Maintenant que les commerces ont ré-ouvert, le e-commerce n’est plus leur priorité, mais nous continuons dans cette voie pour toucher 30 à 40% de commerces supplémentaires au cas où il y ait un autre confinement. 

Quel est le coût de cette démarche ?

Nous n’avons pas chiffré car si un commerce ferme, c’est un drame pour la commune. Nos actions ne vont pas coûter des millions d’euros, nous n’avons pas ouvert tous les robinets, mais nous avons mis en place les actions qui étaient nécessaires. Mais pour estimer le coût nous avons deux personnes à temps plein pendant deux mois, sans compter les personnes en interne de la communication qui ont modifié le site de Pessac en moins d’une semaine avec les géoréférencements. Pour le projet CMA33, c’est la ville qui prend tout en charge. Nous allons les aider à créer leur site internet, le référencer, se rendre visible. Après, l’entretien du site dépendra de chaque commerce, ce sera la seule partie à leurs frais. 

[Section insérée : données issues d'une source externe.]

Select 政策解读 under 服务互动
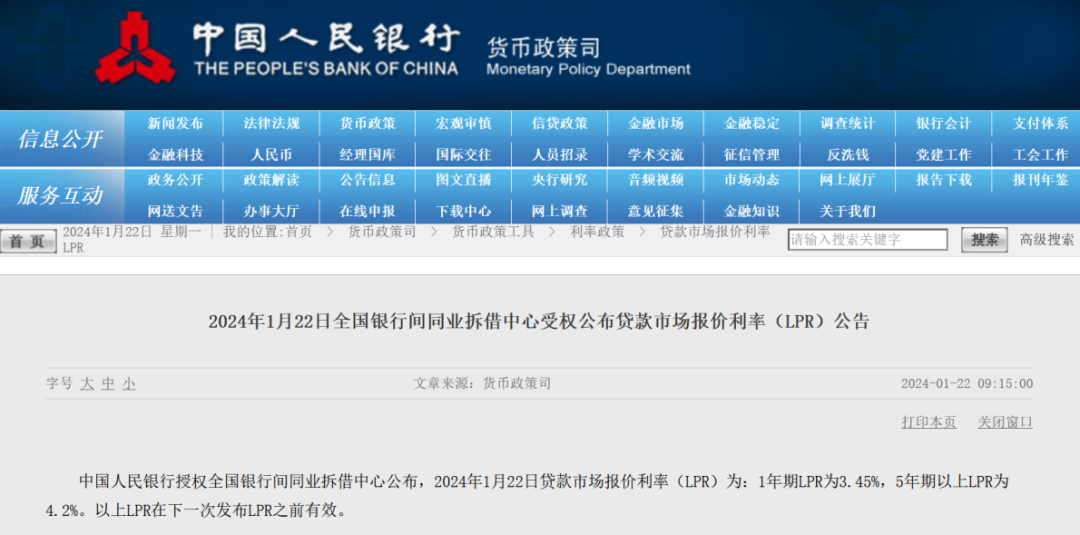The image size is (1080, 535). click(271, 181)
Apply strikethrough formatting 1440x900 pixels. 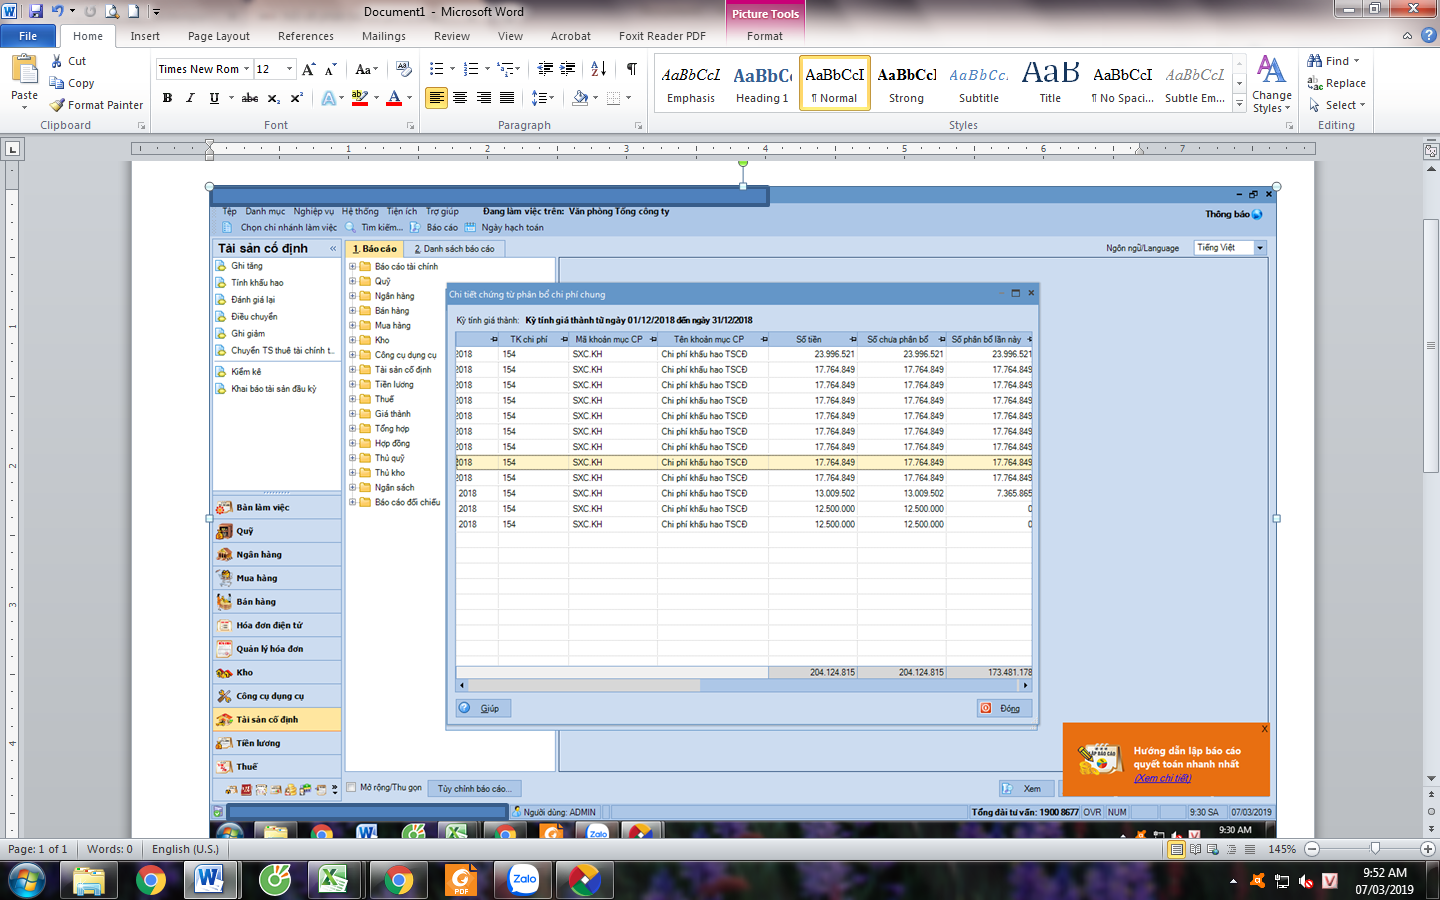point(250,98)

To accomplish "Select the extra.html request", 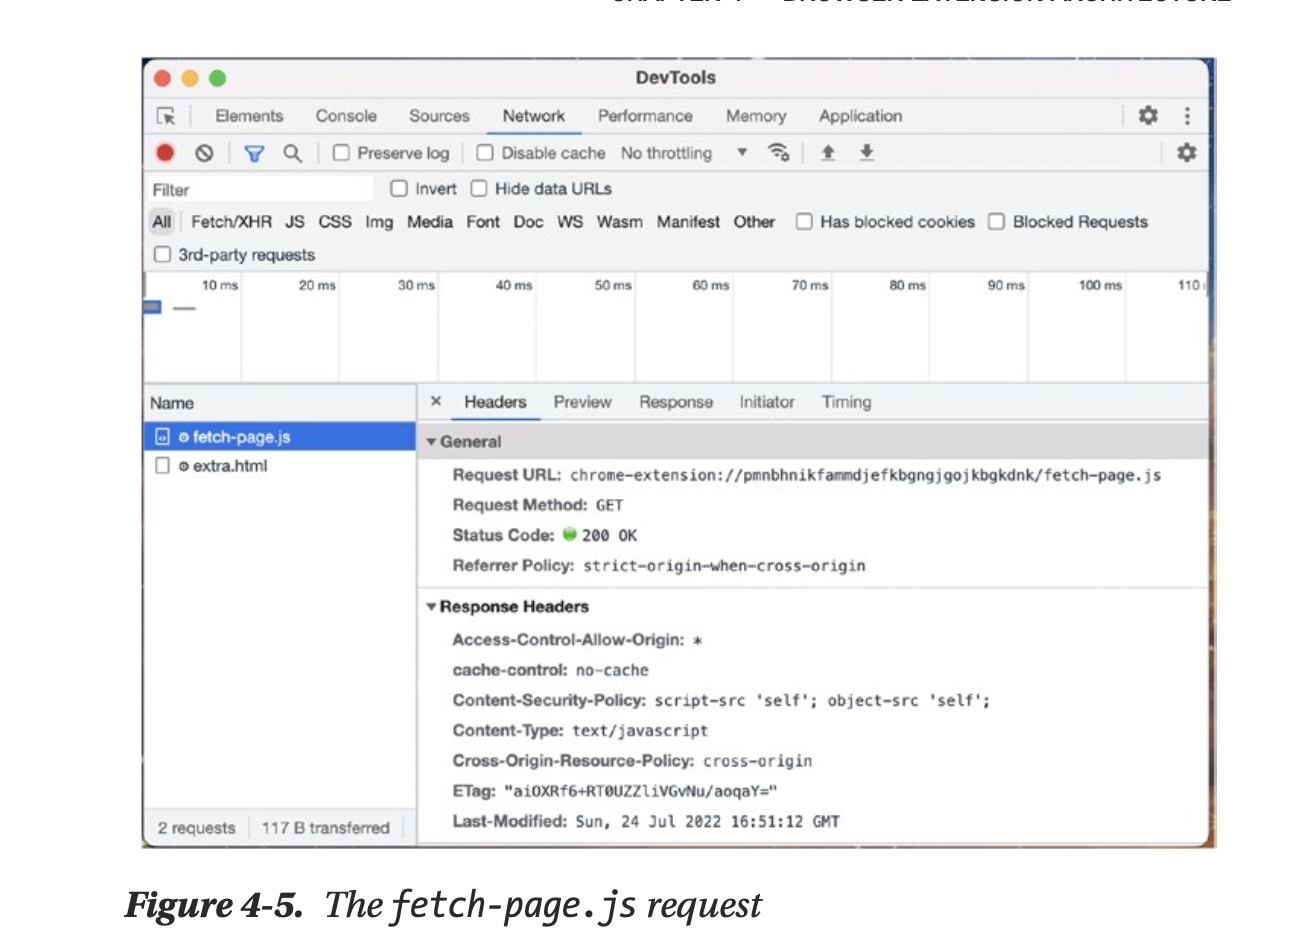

Quelles difficultés avez-vous rencontrées ?

La démarche faisait quasiment l’unanimité et s’adressait à l’ensemble de la ville. La principale difficulté a été de sélectionner en moins de 15 jours la bonne personne, avec les bonnes compétences. Nous pouvons dire que nous avons eu de la chance car elle avait déjà mis en place des plateformes internet pour des associations et elle terminait son contrat au moment où nous recherchions.

Quel(s) conseil(s) donneriez-vous aux communes qui souhaiteraient embaucher une personne dédiée à cette tache ? 

Être à l’écoute des commerçants. Nous les avons intégrés à la cellule de crise dès le lendemain du confinement pour comprendre leurs attentes et comment nous pouvions répondre à ces problématiques.

Propos recueillis par Léa Tramontin.